## What this exercise asks
A: Rewrite the paragraph of the snake report from southern Iraq that begins "Iraqi officials accuse Turkey" as a short bulleted list, keeping its main facts.
B: According to the snake report from southern Iraq, how many people have been killed?
C: Pick up the snake report from southern Iraq after its final sentence and continue writing it.

## Document passage
● ● ● ●

As the country’s waterways run dry, snakes are moving into human territory, The Independent reported yesterday. Poisonous reptiles—including the saw-scaled viper, desert horned viper and desert cobra—are attacking humans and livestock in southern Iraq at an unprecedented rate.

Snakes that thrived in moist marshes in the country are now fleeing their parched habitats for nearby towns. Six people have been killed and 13 poisoned, along with the losses of countless cows. "I will leave the region if this continues," Jabbar Salleh, a farmer in the southern province of Nasiriyah, told the AFP earlier this month.

Iraqi officials accuse Turkey of blocking water from crossing the border with a series of dams built over the last 30 years. The flow of both the Tigris and Euphrates Rivers has slowed substantially—the Euphrates carrying about a quarter of what it did less than a decade ago.

● ● ● ●

## Supplied material
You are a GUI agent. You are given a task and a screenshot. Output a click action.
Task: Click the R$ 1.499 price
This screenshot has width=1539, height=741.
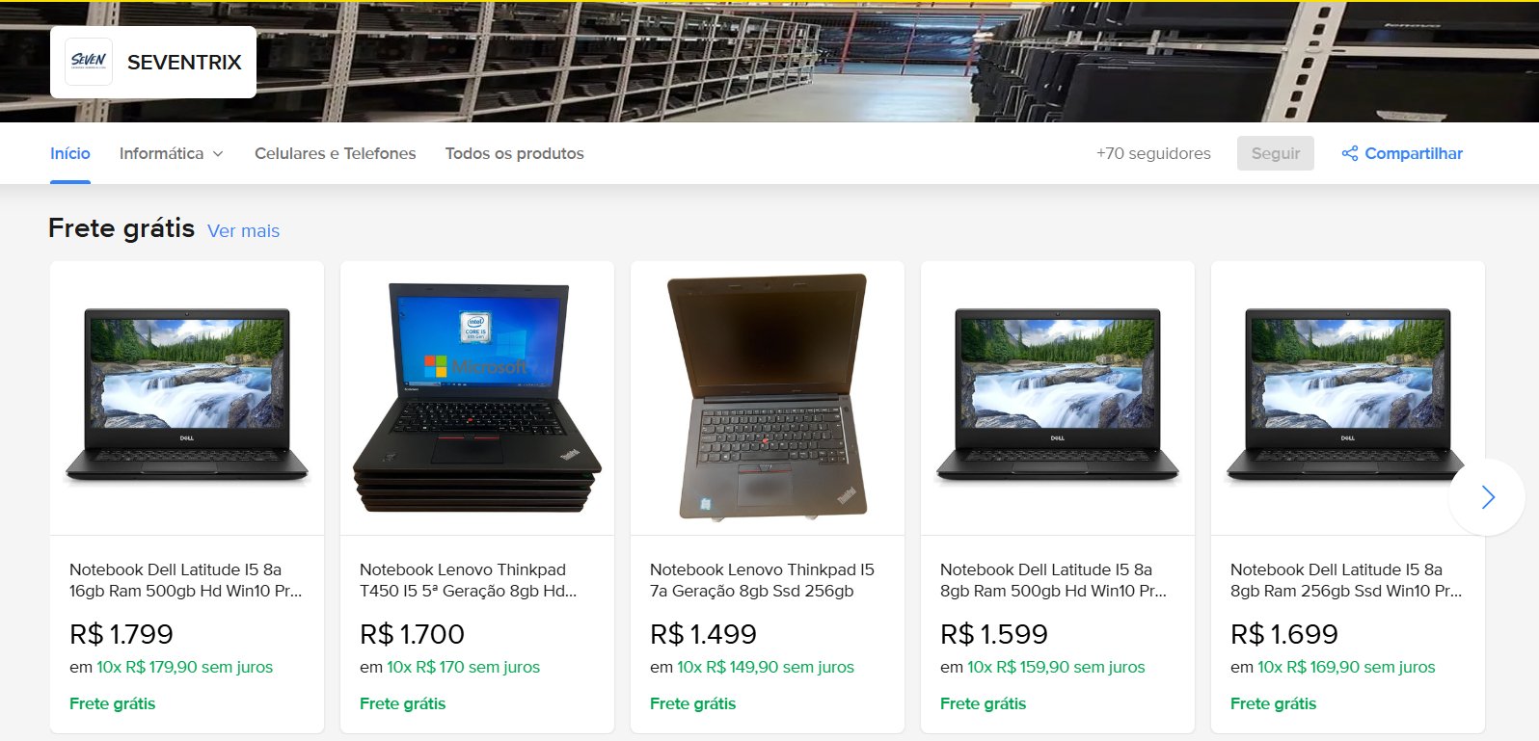[703, 634]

● ● ● ●

## Responses per task
A:
- Iraqi officials accuse Turkey of blocking water from crossing the border.
- They blame a series of dams built over the last 30 years.
- The flow of both the Tigris and Euphrates Rivers has slowed substantially.
- The Euphrates carries about a quarter of what it did less than a decade ago.

B: Six people have been killed.

C:
Iraq’s water reserves at the beginning of May were 11 billion cubic meters (385 billion cubic feet). Just three years ago, reserves held 40 billion cubic meters of water. Less rain, coupled with more water diversions for irrigation, is also to blame for increased water pollution and a decrease in agricultural production.

Iraq is pleading with its upstream neighbors—Turkey, Syria and Iran—to let more water flow southward. As The Independent put it, “the result of Iraq being starved of water may be one of the world's greatest natural disasters, akin to the destruction of the Amazonian rainforest.”